PASSAGE.
# Water Barrel Question



## Myrmidon (Oct 30, 2015)

Hey guys, I just inherited/received a couple of 55 gallon barrels and am wondering if you think they would be safe for water storage. They were used to store hydrogen peroxide apparently, and my first inclination is to say _heck no_, but I just want to float it by you guys and see before I use them for something else. I am not a chemist by any stretch of the imagination, but the safety label looks pretty scary. Here's a pic of it. 
Anyways, I'm probably going to hack the top off and store rakes and shovels or something. Tell me what you think! And let me know if you have any ideas on other uses for unsafe water barrels. Thanks!


----------



## Ripon (Dec 22, 2012)

I would not store for drinking water, I'm not even sure I'd use it to store for irrigation water. I've seen food grade 55 gallon plastics for $20 so why risk using something "corrosive"


----------



## Prepared One (Nov 5, 2014)

I wouldn't.


----------



## Camel923 (Aug 13, 2014)

Anything other than hydrogen peroxide stored in them? If it were just hydrogen peroxide and water, nothing else you might be able to use them to store water for washing, flushing toilets and such. While I do not think it would be a health risk if water stored in these barrels was consumed, why chance it to save a buck?


----------



## Myrmidon (Oct 30, 2015)

Camel923 said:


> Anything other than hydrogen peroxide stored in them? If it were just hydrogen peroxide and water, nothing else you might be able to use them to store water for washing, flushing toilets and such. While I do not think it would be a health risk if water stored in these barrels was consumed, why chance it to save a buck?

SHORT TASK A. Reproduce the water barrel thread between "# Water Barrel" and "a pic of it.", inclusive.
SHORT TASK B. Write what comes next in the water barrel thread, picking up after its final line.

Word and element locating data:
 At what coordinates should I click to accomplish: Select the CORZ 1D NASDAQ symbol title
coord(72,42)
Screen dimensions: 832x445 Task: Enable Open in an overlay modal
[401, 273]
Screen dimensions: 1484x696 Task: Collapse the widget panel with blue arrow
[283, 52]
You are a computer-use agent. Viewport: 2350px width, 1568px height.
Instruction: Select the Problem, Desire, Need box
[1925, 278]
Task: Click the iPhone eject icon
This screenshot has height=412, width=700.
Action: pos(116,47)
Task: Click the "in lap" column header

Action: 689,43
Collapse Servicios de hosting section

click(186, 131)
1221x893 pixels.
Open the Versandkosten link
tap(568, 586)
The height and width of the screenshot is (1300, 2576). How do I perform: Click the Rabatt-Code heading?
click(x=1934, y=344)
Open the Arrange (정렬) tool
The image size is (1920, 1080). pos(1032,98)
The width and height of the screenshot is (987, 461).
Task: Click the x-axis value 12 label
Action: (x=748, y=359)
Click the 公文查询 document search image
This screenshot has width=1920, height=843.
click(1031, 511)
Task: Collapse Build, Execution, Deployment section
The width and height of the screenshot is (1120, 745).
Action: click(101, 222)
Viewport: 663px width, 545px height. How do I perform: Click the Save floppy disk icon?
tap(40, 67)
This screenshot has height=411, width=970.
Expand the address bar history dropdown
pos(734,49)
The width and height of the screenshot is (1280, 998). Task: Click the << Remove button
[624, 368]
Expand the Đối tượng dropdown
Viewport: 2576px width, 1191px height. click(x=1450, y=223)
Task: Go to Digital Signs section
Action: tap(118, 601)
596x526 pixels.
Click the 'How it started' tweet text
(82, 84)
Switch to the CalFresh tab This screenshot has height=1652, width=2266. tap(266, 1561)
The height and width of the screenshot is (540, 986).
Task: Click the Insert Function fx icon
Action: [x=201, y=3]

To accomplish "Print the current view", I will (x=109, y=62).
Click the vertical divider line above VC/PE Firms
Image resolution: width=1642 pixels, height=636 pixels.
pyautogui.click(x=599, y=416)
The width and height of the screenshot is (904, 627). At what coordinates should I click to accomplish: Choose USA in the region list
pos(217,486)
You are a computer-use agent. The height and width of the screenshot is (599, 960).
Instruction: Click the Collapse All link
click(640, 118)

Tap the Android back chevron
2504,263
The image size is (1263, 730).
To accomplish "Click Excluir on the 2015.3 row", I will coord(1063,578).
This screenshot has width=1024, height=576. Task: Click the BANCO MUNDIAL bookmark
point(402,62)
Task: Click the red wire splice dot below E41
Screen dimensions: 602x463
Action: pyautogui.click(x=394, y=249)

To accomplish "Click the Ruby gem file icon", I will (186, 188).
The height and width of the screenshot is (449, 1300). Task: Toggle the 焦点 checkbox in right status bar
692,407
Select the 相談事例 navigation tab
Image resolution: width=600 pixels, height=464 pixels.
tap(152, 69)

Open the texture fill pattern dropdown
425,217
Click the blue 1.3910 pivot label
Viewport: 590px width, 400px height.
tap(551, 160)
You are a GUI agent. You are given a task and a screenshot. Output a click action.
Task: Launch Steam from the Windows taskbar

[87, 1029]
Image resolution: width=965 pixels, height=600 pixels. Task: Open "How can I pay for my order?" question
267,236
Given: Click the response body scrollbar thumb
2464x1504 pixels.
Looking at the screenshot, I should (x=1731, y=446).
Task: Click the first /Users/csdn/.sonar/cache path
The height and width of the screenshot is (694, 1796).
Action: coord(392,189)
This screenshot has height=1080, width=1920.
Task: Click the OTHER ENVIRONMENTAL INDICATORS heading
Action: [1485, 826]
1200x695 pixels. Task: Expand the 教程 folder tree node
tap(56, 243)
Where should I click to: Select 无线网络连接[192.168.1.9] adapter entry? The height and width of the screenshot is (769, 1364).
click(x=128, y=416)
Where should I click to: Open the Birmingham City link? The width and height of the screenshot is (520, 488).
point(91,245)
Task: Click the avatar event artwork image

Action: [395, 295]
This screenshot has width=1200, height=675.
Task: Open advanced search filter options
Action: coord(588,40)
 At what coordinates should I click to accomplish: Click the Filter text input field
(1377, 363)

WRITTEN RESPONSE A.
# Water Barrel Question



## Myrmidon (Oct 30, 2015)

Hey guys, I just inherited/received a couple of 55 gallon barrels and am wondering if you think they would be safe for water storage. They were used to store hydrogen peroxide apparently, and my first inclination is to say _heck no_, but I just want to float it by you guys and see before I use them for something else. I am not a chemist by any stretch of the imagination, but the safety label looks pretty scary. Here's a pic of it.

WRITTEN RESPONSE B.
Exactly! I am definitely not going to risk it. That's some good input. I don't think i will be storing anything in it just so i don't get them mixed up. Thanks for the input!


----------



## Maine-Marine (Mar 7, 2014)

I say this with no backing except my thoughts... I would feel comfortable using this for drinking water if I gave them good rinsing out.

some people use hydrogen peroxide to clean barrels before use... it is used in wound care and for cleaning teeth etc

if you clean these out, I think you would be ok....


----------



## 8301 (Nov 29, 2014)

Hydrogen peroxide years ago was considered an alternative to bleach for water purification. For drinking water storage I'd rinse then once or twice and you should be good to go.

Research it on the web and you'll see that I'm correct on this.


----------



## SOCOM42 (Nov 9, 2012)

The label indicates 20-40%, If there was no other chemicals stored they will be OK.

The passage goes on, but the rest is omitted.